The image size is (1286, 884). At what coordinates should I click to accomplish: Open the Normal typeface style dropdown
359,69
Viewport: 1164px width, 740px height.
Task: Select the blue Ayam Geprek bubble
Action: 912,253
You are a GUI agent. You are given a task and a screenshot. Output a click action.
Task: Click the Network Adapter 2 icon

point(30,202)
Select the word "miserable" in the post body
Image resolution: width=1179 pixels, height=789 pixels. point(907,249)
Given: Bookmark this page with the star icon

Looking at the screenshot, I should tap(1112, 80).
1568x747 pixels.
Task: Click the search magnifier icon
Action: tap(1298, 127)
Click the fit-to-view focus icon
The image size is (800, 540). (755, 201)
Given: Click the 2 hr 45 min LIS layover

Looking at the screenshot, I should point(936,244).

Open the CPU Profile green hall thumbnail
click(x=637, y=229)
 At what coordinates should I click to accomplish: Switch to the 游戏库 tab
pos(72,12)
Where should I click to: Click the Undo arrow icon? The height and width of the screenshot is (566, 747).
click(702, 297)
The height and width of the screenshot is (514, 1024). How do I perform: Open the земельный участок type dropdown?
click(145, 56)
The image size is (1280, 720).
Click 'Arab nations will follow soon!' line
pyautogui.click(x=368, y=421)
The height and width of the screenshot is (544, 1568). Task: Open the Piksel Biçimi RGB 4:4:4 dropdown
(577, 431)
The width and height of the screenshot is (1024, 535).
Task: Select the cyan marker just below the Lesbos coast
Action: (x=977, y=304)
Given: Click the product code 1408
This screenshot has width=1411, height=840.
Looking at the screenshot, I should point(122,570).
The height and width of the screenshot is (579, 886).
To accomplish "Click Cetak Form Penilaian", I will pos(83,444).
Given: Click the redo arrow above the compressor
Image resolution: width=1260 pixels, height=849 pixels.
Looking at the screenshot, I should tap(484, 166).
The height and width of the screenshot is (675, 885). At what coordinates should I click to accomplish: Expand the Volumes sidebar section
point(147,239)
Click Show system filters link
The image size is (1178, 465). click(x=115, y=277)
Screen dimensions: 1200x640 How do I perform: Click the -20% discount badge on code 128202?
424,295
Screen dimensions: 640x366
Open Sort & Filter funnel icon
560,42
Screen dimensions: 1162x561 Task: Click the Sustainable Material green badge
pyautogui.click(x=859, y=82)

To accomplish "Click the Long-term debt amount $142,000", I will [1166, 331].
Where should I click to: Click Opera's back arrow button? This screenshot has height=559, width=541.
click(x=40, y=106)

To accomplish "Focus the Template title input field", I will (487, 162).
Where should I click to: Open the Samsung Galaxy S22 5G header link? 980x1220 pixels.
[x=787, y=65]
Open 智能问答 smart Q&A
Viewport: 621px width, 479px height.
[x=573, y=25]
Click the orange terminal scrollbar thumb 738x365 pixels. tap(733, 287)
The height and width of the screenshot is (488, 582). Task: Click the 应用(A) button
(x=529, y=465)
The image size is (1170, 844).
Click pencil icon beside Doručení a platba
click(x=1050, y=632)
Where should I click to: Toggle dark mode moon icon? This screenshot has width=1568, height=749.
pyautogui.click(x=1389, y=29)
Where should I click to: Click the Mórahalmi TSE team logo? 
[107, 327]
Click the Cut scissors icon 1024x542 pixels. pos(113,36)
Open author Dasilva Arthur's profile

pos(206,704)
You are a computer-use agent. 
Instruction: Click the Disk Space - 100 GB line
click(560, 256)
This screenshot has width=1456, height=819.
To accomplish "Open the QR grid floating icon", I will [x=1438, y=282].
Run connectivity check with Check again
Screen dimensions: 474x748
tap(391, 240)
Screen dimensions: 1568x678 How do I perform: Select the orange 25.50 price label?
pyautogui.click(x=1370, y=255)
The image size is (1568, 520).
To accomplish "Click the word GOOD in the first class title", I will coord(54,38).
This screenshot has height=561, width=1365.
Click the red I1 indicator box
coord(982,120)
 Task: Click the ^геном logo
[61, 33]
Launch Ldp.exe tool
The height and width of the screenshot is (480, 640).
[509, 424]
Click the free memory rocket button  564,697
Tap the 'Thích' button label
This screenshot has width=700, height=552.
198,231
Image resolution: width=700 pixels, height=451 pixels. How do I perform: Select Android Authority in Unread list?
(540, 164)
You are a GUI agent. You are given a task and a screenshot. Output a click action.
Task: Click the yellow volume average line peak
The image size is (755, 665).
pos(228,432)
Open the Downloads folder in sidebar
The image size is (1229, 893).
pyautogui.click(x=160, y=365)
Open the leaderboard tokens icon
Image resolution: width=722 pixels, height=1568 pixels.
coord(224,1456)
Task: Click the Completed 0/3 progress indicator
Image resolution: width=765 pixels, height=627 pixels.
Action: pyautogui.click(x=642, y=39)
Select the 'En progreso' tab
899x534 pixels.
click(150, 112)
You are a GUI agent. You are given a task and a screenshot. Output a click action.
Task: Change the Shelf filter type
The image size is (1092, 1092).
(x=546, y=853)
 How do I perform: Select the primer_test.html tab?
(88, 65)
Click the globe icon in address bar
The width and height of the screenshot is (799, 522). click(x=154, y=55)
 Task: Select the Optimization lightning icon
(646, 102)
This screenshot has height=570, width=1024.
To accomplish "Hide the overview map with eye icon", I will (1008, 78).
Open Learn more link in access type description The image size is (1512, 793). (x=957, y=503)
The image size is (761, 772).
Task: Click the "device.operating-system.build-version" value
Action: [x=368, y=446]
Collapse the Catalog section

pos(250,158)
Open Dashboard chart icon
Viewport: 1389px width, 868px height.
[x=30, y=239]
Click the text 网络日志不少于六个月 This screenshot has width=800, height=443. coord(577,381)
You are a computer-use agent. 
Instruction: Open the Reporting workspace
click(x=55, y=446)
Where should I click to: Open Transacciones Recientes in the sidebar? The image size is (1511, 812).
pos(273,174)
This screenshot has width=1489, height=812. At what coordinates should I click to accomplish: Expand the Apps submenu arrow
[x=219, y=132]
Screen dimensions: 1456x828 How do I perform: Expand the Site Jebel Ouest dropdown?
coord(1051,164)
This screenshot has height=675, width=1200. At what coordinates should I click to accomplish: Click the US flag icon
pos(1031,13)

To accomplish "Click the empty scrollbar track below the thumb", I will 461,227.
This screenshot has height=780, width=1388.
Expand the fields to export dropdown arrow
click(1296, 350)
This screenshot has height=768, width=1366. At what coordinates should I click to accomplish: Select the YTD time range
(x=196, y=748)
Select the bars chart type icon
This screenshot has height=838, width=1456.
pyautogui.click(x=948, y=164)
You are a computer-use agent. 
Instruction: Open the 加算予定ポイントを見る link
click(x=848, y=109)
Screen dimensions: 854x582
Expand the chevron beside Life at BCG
═══
§ **What is required**
Match on "title" and copy out every line of the entries that contains it.

§ **Expected answer**
To accomplish "Focus the Template title input field", I will (487, 162).
To accomplish "Click the word GOOD in the first class title", I will coord(54,38).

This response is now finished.